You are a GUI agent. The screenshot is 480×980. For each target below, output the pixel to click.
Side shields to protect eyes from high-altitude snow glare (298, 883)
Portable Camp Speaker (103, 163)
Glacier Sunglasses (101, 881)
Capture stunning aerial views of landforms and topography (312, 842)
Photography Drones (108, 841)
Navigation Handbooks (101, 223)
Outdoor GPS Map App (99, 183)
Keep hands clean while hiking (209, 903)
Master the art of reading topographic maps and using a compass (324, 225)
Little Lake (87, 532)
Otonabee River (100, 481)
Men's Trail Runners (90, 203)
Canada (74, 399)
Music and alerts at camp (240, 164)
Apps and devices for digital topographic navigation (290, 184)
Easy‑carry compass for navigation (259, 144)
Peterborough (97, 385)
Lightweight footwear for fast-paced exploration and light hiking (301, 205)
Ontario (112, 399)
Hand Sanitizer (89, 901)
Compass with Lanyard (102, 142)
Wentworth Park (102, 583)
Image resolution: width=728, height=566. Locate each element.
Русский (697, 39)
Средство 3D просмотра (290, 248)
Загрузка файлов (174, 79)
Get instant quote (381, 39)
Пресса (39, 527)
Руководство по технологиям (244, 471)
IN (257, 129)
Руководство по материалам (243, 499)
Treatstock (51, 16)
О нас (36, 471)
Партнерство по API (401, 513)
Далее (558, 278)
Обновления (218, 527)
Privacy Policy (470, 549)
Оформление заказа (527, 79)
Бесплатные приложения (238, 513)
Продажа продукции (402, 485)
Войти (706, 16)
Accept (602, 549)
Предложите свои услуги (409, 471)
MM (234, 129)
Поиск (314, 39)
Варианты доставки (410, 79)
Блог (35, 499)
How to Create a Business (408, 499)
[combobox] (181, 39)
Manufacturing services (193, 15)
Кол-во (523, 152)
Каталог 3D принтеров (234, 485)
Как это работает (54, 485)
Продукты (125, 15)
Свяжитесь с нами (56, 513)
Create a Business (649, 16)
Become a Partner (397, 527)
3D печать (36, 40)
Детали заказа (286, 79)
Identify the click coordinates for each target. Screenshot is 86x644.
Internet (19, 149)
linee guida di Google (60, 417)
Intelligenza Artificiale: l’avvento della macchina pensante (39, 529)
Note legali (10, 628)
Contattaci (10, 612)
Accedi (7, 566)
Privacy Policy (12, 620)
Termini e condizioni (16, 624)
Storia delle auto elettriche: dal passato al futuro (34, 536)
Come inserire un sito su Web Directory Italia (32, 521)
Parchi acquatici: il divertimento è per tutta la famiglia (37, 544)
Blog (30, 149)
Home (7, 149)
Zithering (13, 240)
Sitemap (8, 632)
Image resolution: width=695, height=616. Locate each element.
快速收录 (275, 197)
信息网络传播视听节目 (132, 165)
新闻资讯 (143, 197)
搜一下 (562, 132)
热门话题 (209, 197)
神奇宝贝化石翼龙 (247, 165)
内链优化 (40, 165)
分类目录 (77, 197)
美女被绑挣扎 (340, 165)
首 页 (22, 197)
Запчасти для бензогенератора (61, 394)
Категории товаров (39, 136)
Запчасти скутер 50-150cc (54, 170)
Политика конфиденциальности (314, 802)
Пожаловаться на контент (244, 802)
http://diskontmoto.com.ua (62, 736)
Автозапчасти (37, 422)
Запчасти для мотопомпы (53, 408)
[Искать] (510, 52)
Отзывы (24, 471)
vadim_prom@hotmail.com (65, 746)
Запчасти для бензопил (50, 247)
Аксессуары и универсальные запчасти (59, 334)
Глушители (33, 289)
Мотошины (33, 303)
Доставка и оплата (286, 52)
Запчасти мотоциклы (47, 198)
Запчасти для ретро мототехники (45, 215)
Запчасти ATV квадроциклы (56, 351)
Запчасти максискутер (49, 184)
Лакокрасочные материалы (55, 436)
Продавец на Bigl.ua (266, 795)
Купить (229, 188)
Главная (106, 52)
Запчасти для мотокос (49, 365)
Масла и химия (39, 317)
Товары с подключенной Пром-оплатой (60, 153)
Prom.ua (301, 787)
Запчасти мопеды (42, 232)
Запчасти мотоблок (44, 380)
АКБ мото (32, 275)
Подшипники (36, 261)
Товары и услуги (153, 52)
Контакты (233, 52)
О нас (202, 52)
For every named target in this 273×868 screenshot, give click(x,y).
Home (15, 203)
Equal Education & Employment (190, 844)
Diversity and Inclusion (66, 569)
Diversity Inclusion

——————————

Do this:
Count the lines in the entries above that contain the string "resolution", and give only that number.

Solution:
2